He did actually try and make peace with the Allies, or more broadly, the UK, after the surrender of France. Part of the reason the Battle of Britain and the plans for the invasion of England came across as an incoherent mess was because they were. Germany had no plans to invade the UK because they assumed they had already won. But Britain point blank refused to peace out and continued with the blockade of Germany, and even went so far as to start sinking French Navy ships in the off chance that they might be handed over to the Germans. The Royal Navy also continued to use the Italian Navy for target practice at Taranto and the Siege of Malta. 

As for Germany/Soviet relations, both Stalin and Hitler fully expected they would go to war with each other. All things considered, the decision to invade the Soviet Union in 1941 was a sound one. There was no immediate danger from the UK in the West. Germany's only major threat was Russia. A Russia with its Army in total disarray thanks to Comrade Stalin purging the entire officer corps. Its important to remember that in the first year of the War the Soviet Army was absolutely creamed. The issue Hitler ran into was that the supply lines became too long, and of course, the winter became unusually fierce, even for Russia. Even then it was a very near thing. He might have even pulled it off had he ordered his Army to move straight for Baku and the Oil Fields rather then focusing on Stalingrad so hard. 

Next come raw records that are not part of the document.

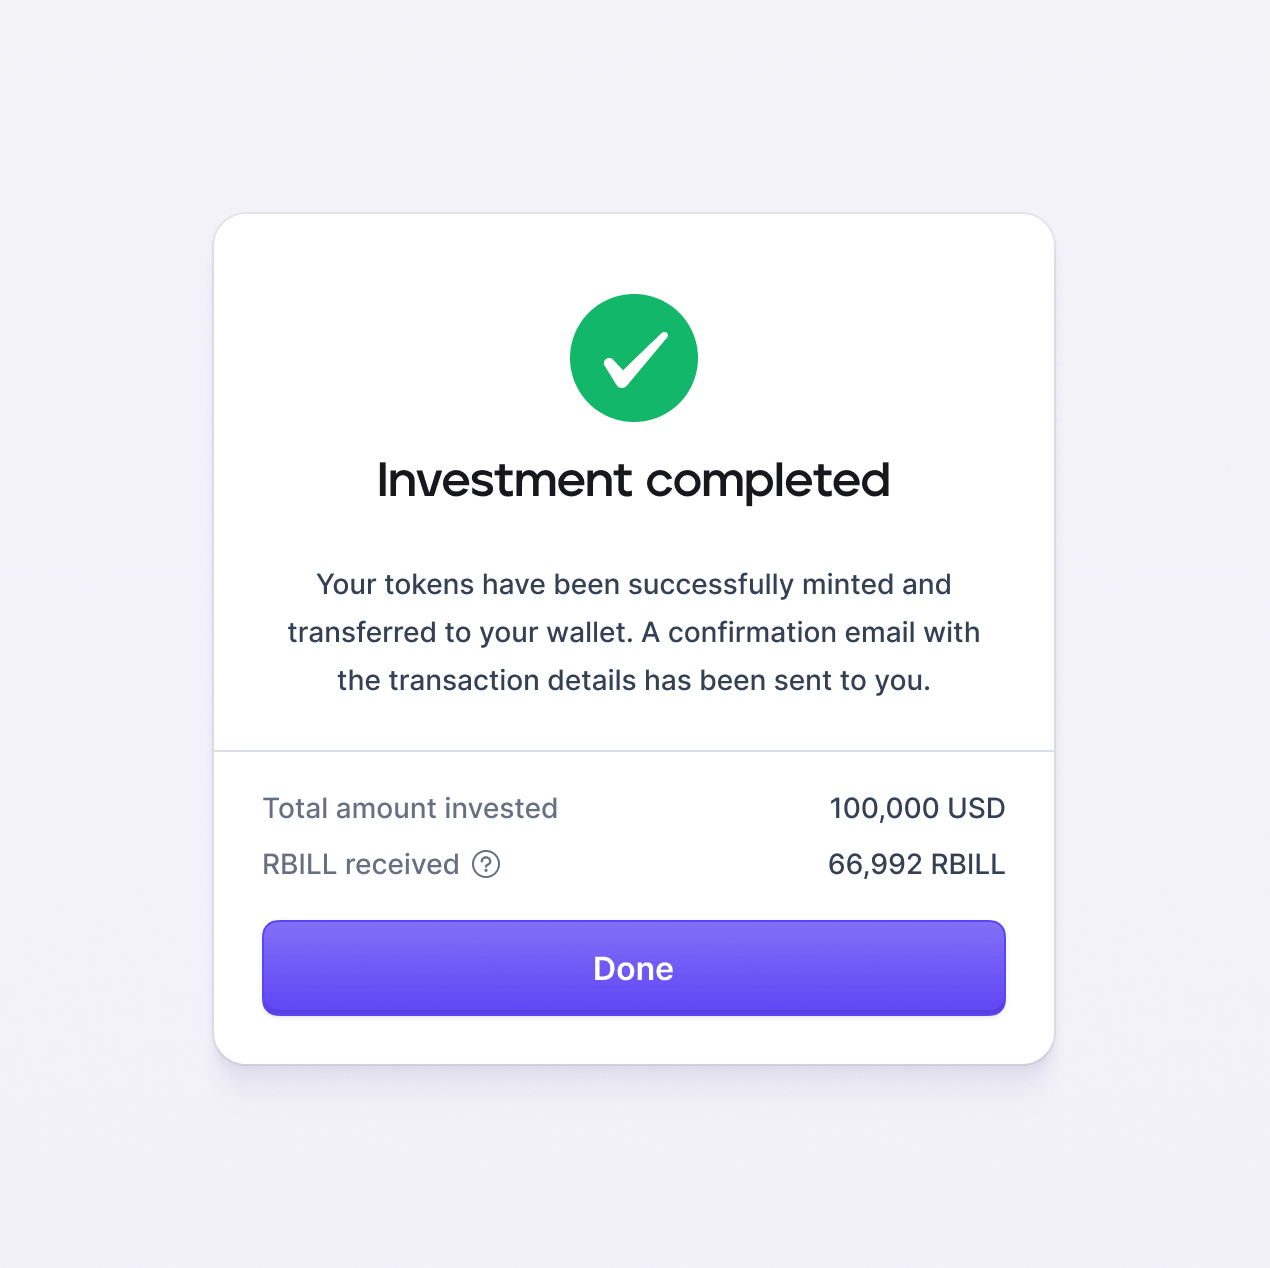
Task: Select the 66,992 RBILL value
Action: (x=916, y=864)
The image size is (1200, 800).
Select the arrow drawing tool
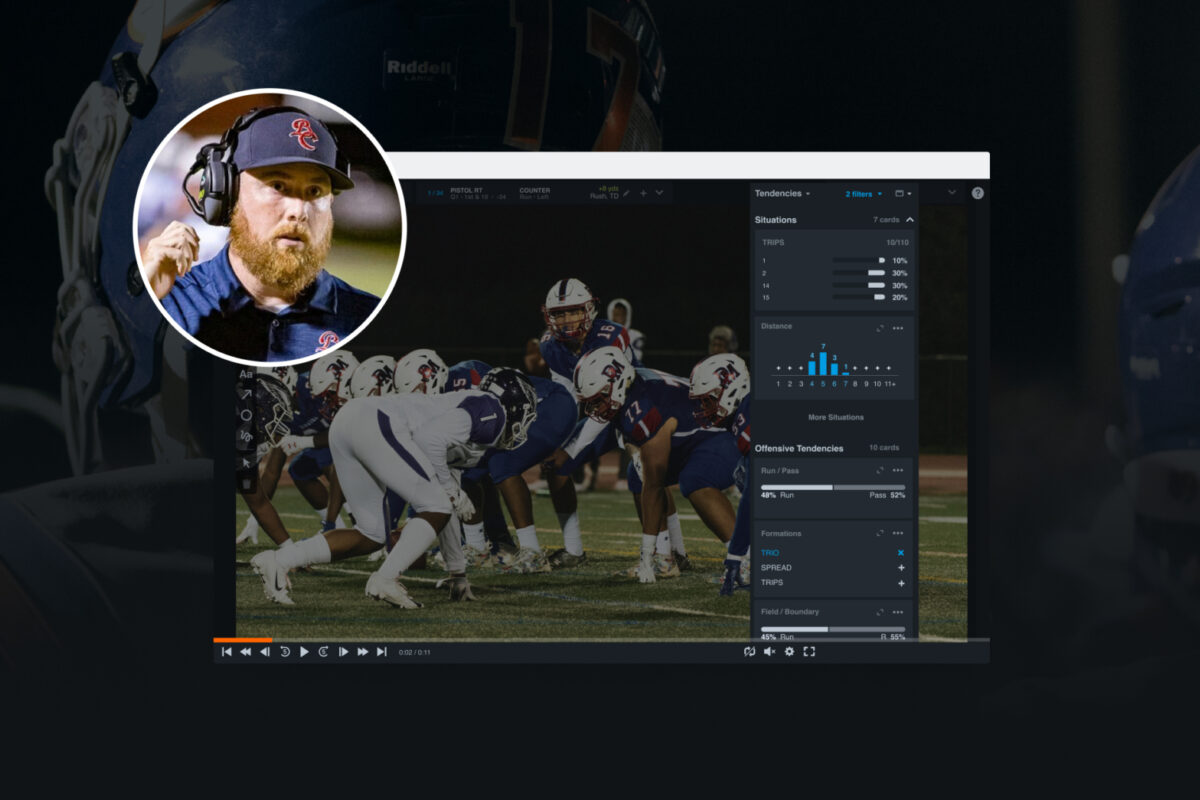247,392
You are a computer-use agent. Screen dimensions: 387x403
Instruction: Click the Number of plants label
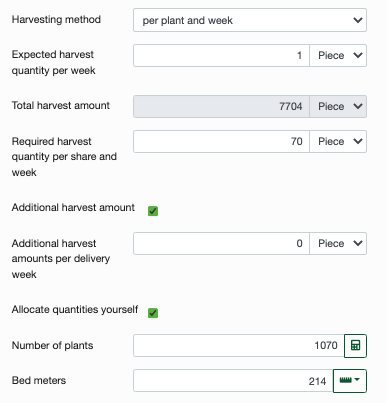(52, 345)
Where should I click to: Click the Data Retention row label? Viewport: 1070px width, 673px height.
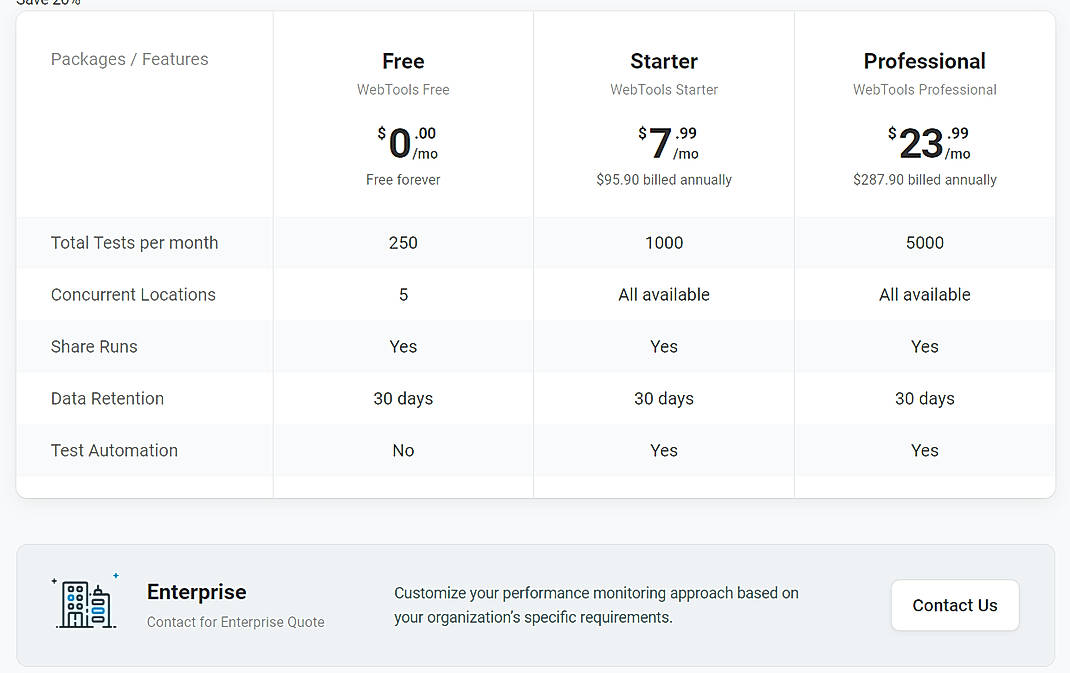click(107, 398)
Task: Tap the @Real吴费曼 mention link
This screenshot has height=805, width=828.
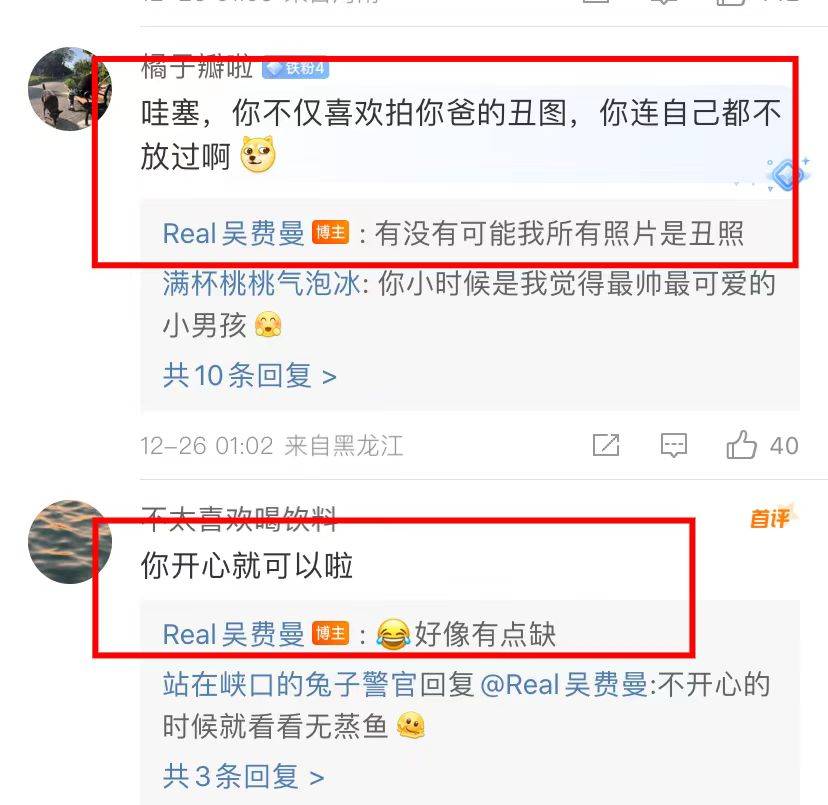Action: (564, 685)
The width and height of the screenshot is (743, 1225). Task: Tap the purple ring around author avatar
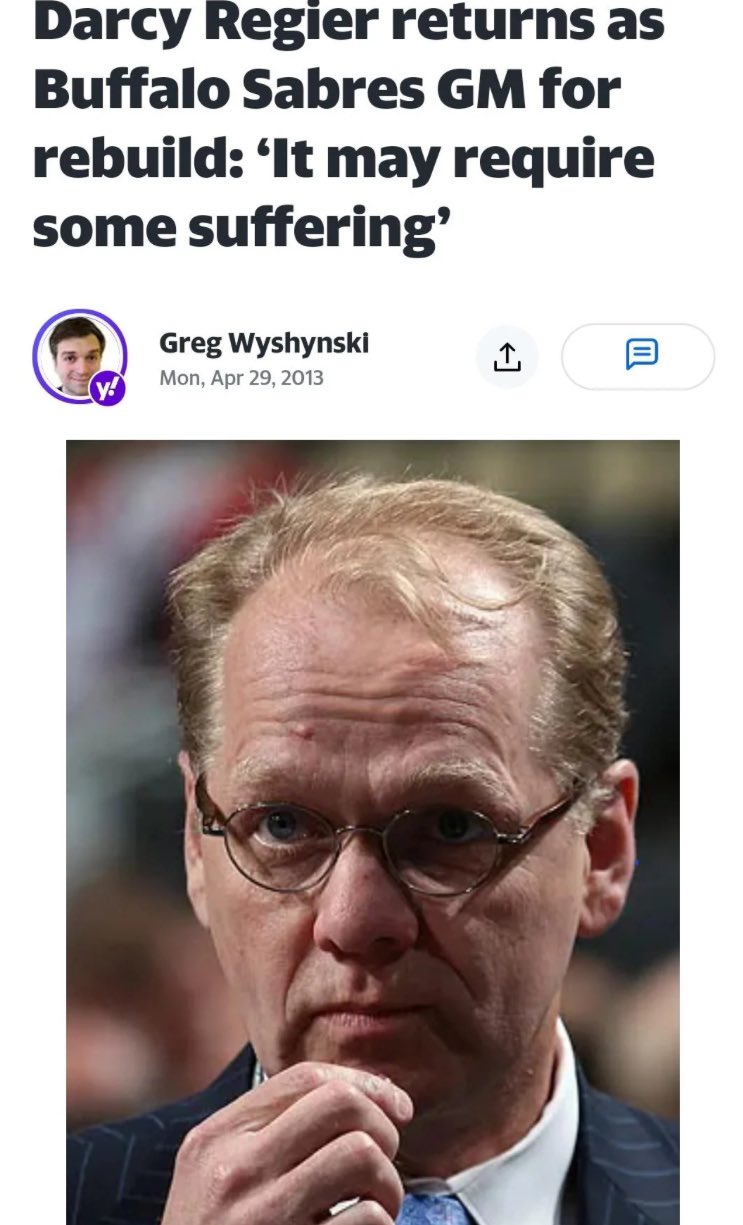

Which was his major flaw. Hitler was a great ORGANIZER. He knew how to set up institutions and put plans in motion at a genius level. He was a terrible tactical commander however, and all his great blunders came from attempting to micromanage his generals at the unit level rather then trusting them to implement his vision. He also wasted stupendous human and financial resources in his ethnic purges. Just imagine how many divisions he could have raised and armed from the 10 million "undesirables" he purged instead.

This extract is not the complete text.